The practice of medicine, and of medical science, has always been based upon human judgement, the judgement of practitioner and patient or subject, judgement based upon human experience. What else was there? Now, we are seeing the advent of more and more sophisticated technology, technology that can see what we cannot, that can analyze what we cannot, technology that can passively or actively advise. My CT scans were telling a story, were advising—in the smallest way—a course of action. Emerging technological advances gives an increasingly powerful voice to technology’s advice. We have always respected the value of biological, physically embodied experience. Through informed consent and respect for patient autonomy we have balanced the experience of patient and that of practitioner. Now, however, as we create systems that analyze, diagnose and advise us, with little or no embodied experience, the time has come to codify this respect for human experience, at least until the time that our creations are capable of embodied, physical and biological experience, and sound judgement informed by that experience.
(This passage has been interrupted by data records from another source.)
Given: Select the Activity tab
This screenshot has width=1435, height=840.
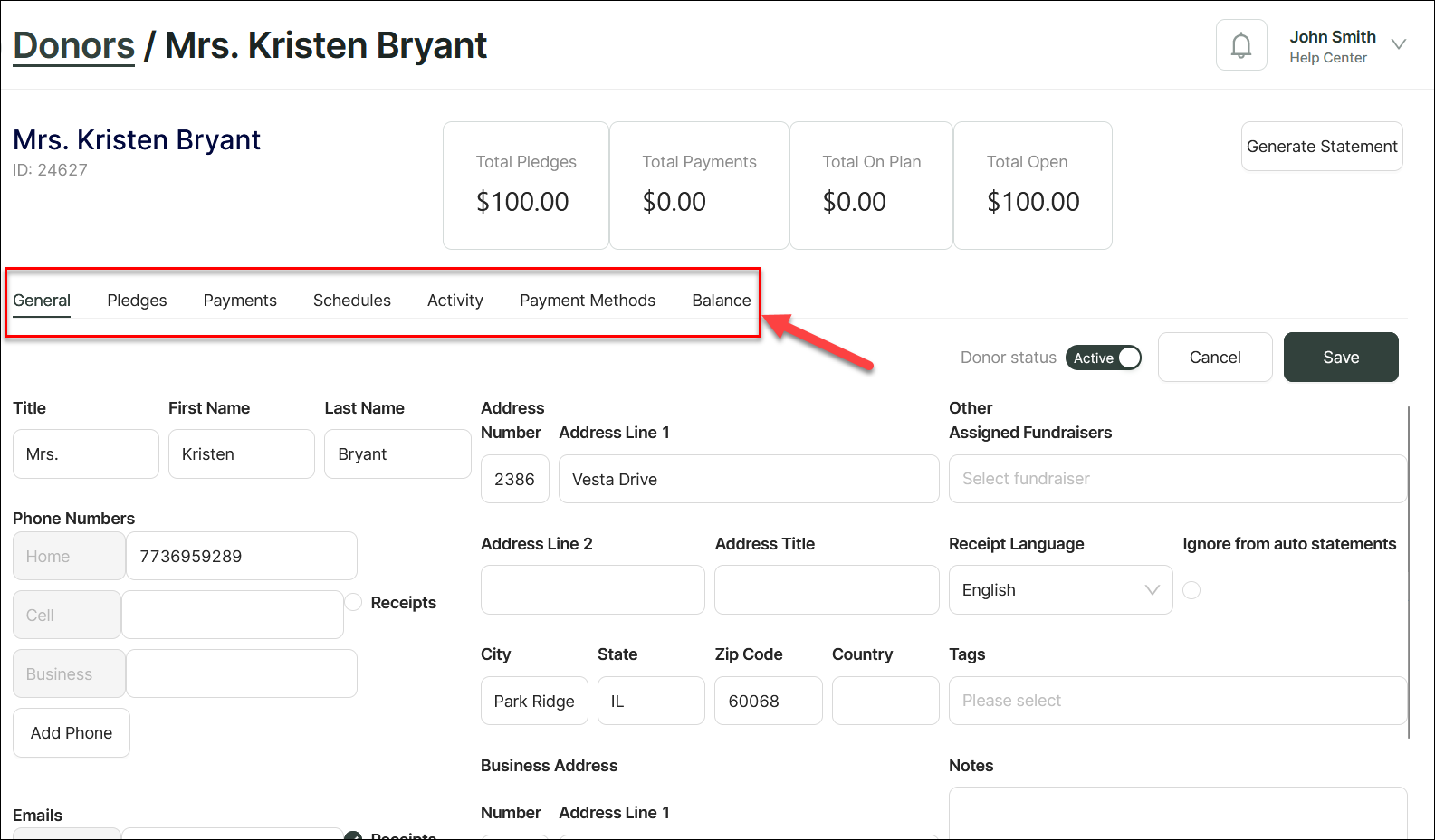Looking at the screenshot, I should pos(454,301).
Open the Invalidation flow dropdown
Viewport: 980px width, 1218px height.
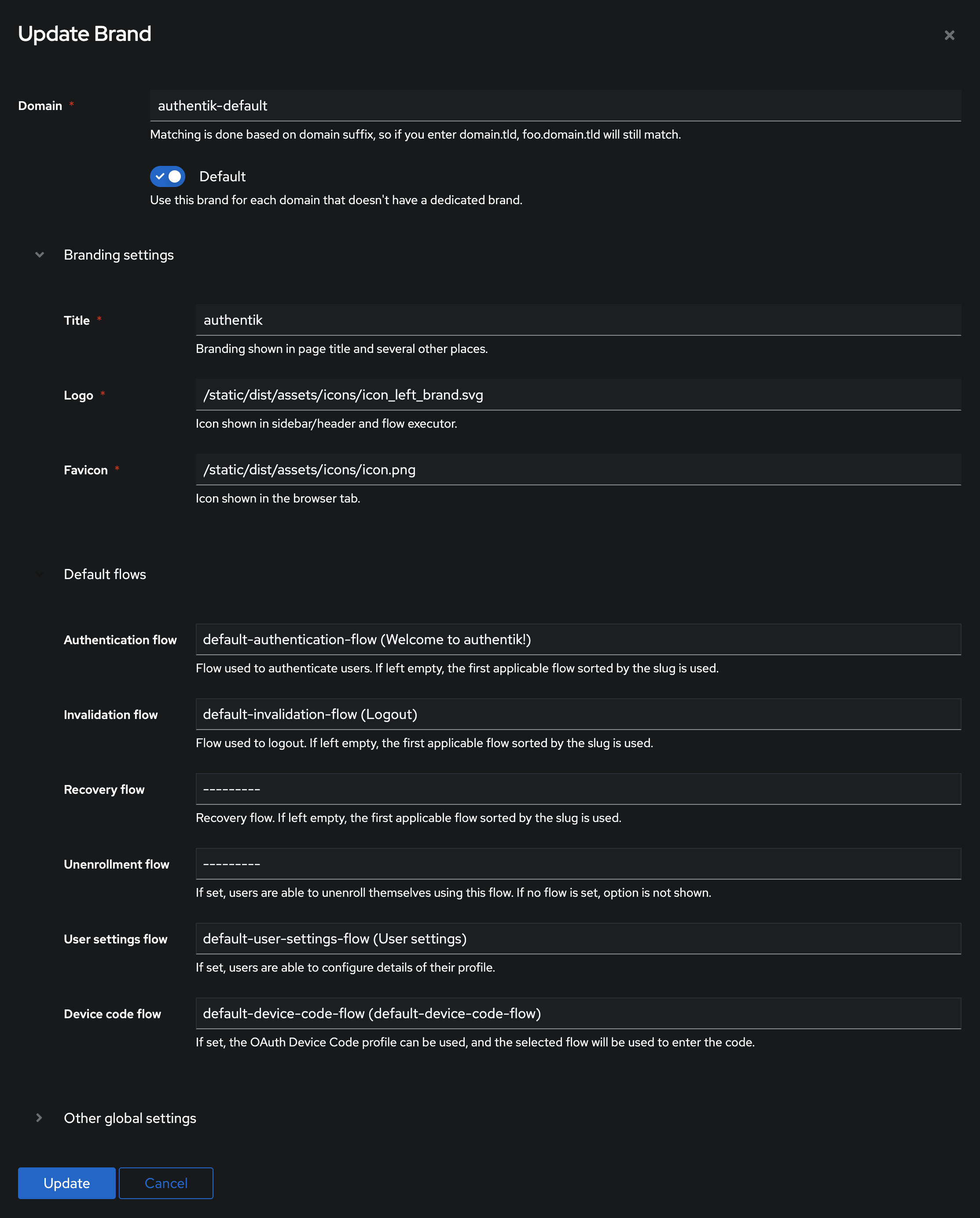[x=578, y=714]
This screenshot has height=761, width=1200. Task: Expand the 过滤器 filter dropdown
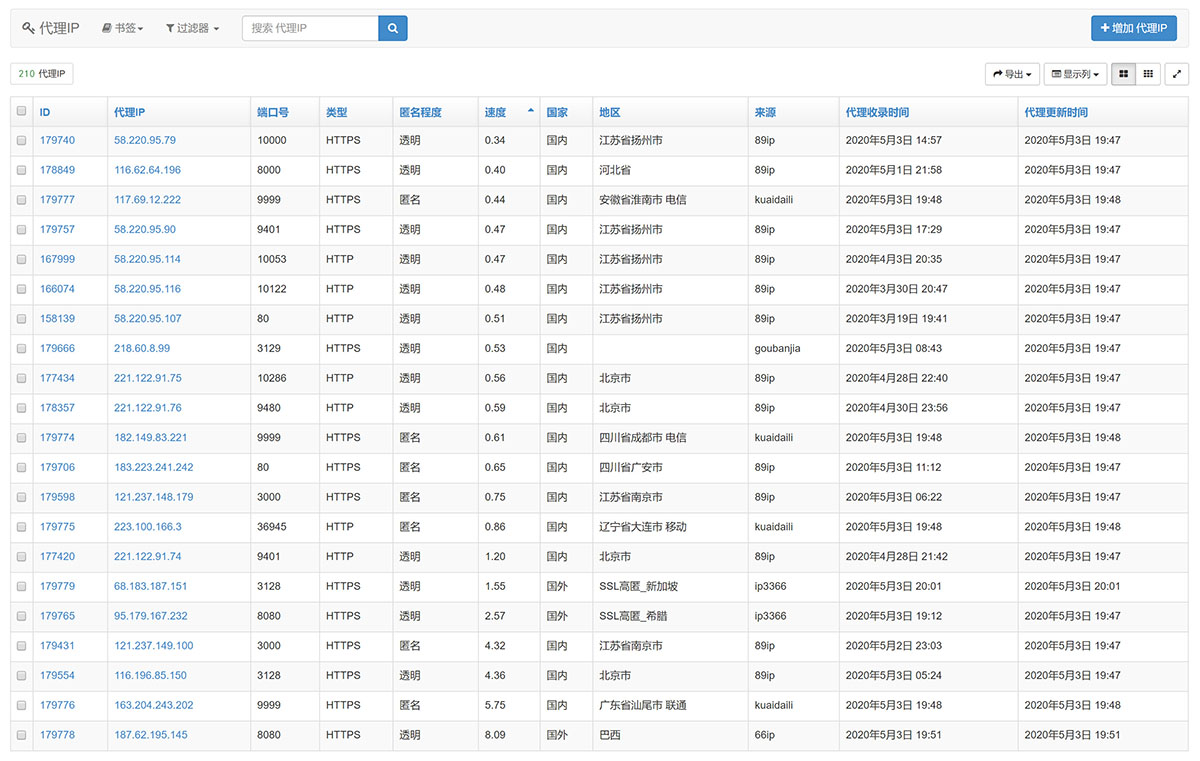[192, 29]
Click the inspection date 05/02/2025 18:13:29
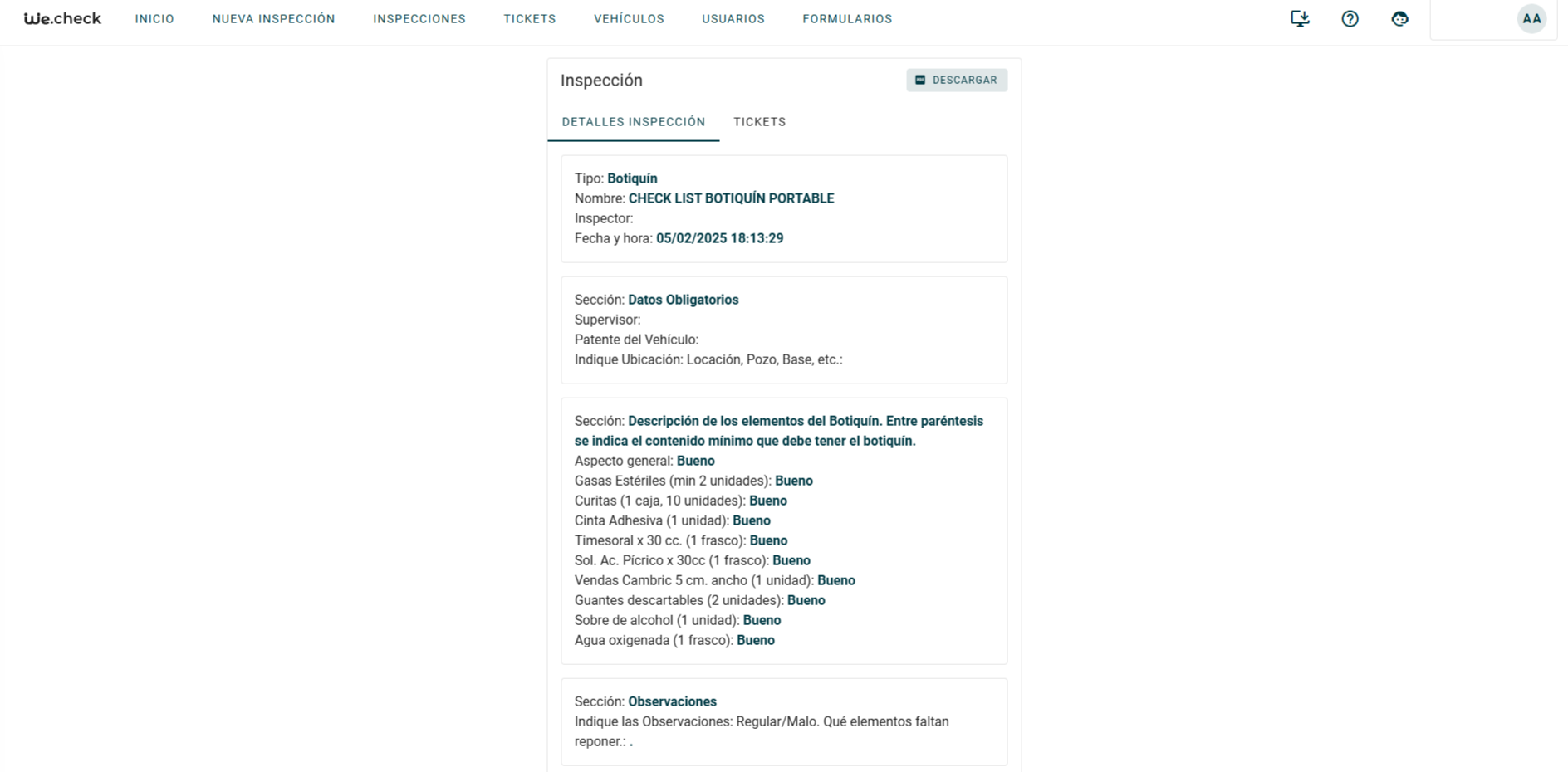Screen dimensions: 1568x772 coord(719,238)
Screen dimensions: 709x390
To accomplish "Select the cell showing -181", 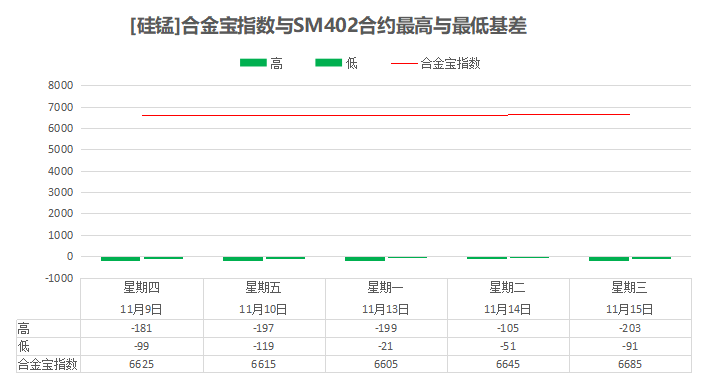I will (142, 328).
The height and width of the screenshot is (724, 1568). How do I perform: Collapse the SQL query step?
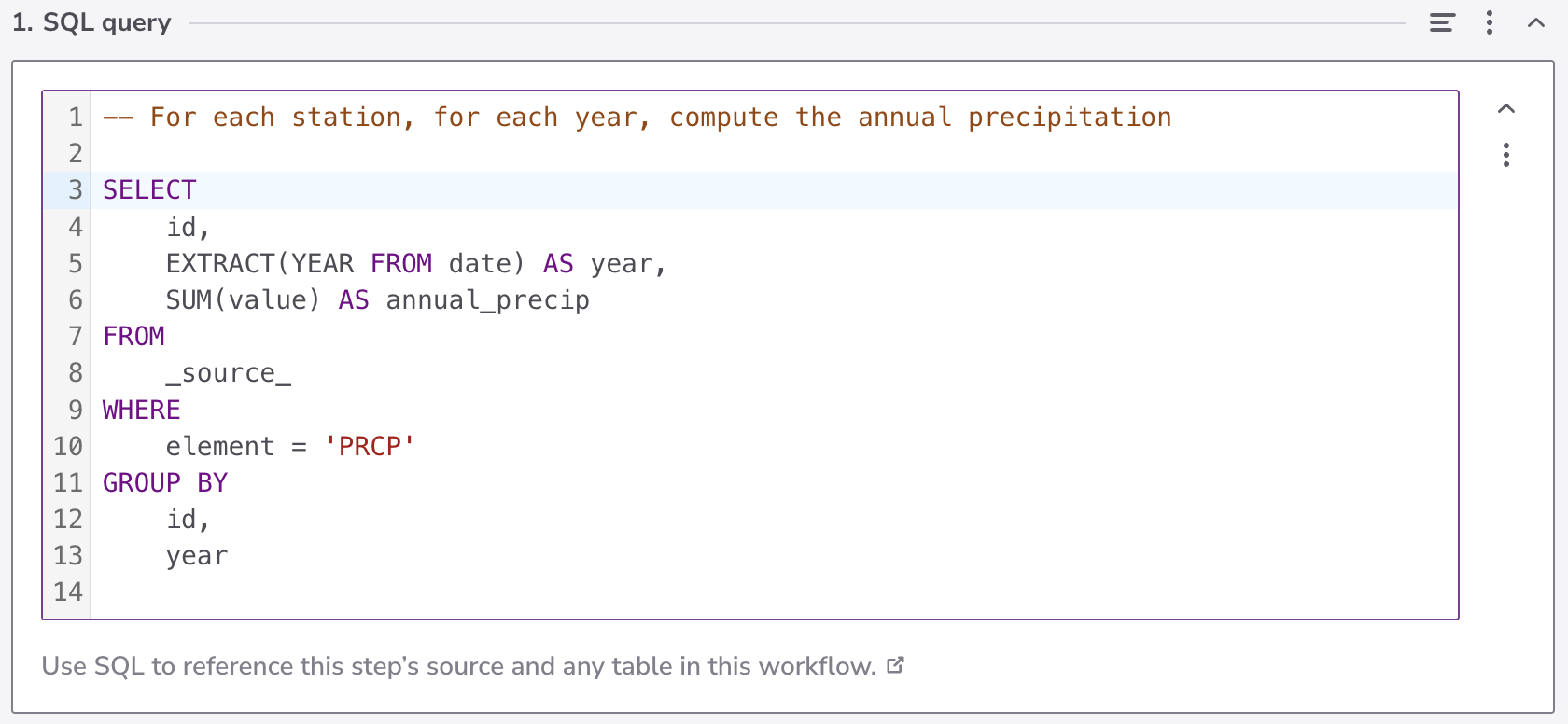[x=1536, y=23]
This is what I call the “Zeroth Principle of Biomedical Ethics”, one that we have had all along, that has underlaid our thinking and our practice, but which we have never given full voice to. As our machines become more powerful and skilled, we need to make it explicit. Machines, intelligences without full human experience—experience grounded in physical, biological bodies—must not be imbued with decision making capability and authority, until they are capable of judgements based upon experience that approximates our own. This is particularly true in the realm of bioethics, where our bodies are the direct subject matter, but it is also true in other realms, realms where AI is coming into play. I have previously argued that much of the attention given to the “Trolley Problem” is misplaced and even harmful. One of the reasons is that toys like the so-called “moral machine” assume that AIs can make value judgements distinguishing classes of humans—the fit, the elderly, the law abiding, the criminal—distinguish professions and backgrounds, all without any real experience. In fact, they can not.
And so, the Zeroth Principle of Biomedical Ethics:
“Judgment based upon embodied, physical and biological experience must not be sacrificed to the power, efficiency or allure of technological tools.”